Our Town – August 23, 2018

| Guest Written, Lois Verbaan, Our Town | August 23, 2018

The Soupster hears a runner’s monologue.

Guest Written by Lois Verbaan

“Another thing I love doing in Our Town,” Jo mused, “is the Alpine Adventure Run.”

The Soupster raised his eyebrows and looked through the steam rising from his mug. “Good for you!” he exclaimed. “An 8-mile run over the mountains isn’t a walk in the park. The extent of my racing involves getting coffee before noon,” he laughed. “How was the run?”
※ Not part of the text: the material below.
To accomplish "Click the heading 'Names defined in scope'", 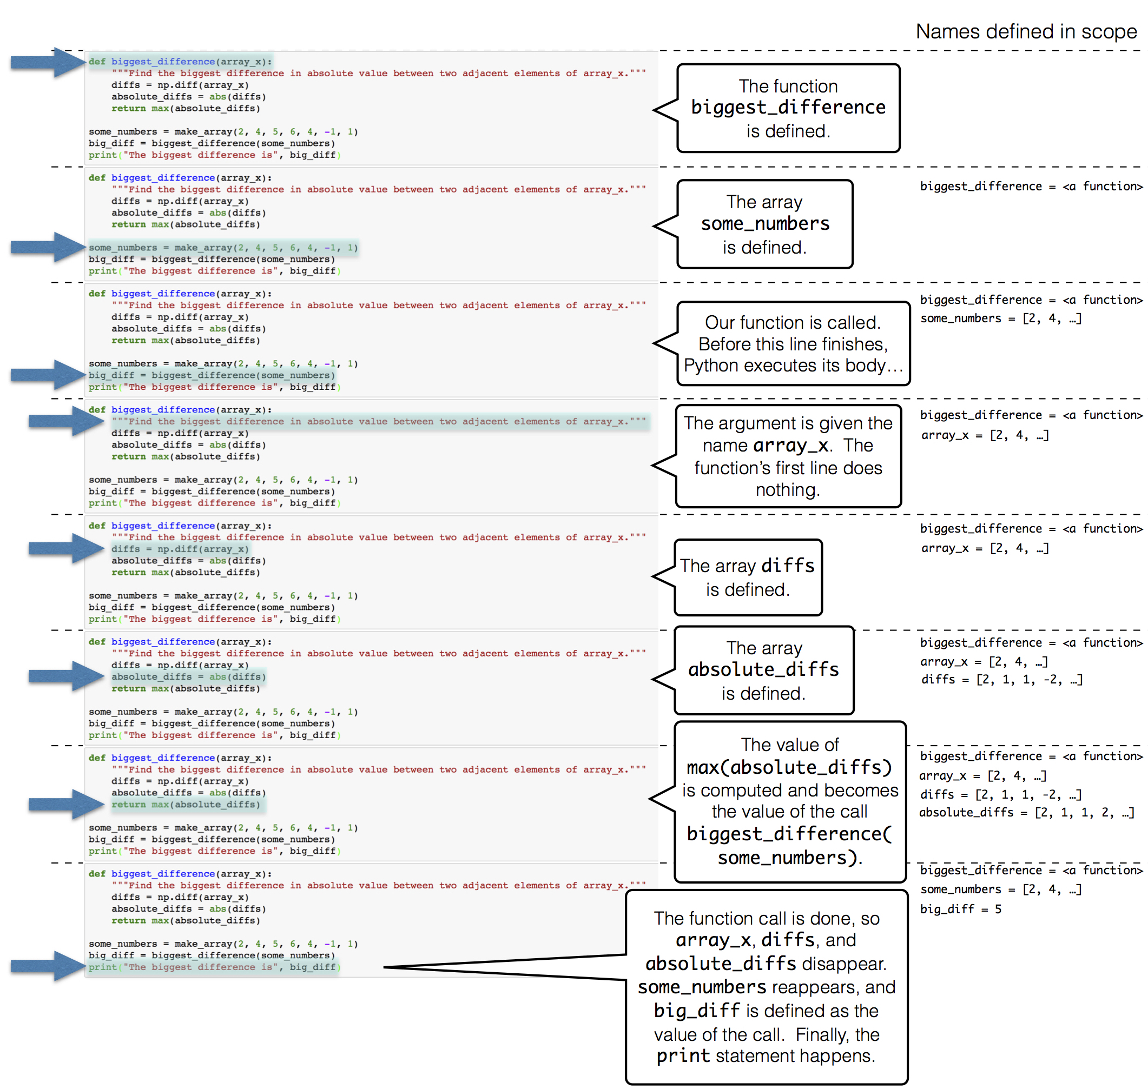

“Super fun! Lots of exercise, amazing scenery, and a two-hour, one-way conversation with no one to interrupt or disagree,” Jo replied.

“Talking to yourself for 2 hours?” the Soupster asked.

“Well, technically, thinking to myself” Jo said. “Picture this: You arrive at the beginning of the race and find yourself surrounded by the fittest people in Our Town, suddenly wishing you’d overslept. Before you know it, the starting gun is fired, and your thoughts are racing faster than your feet…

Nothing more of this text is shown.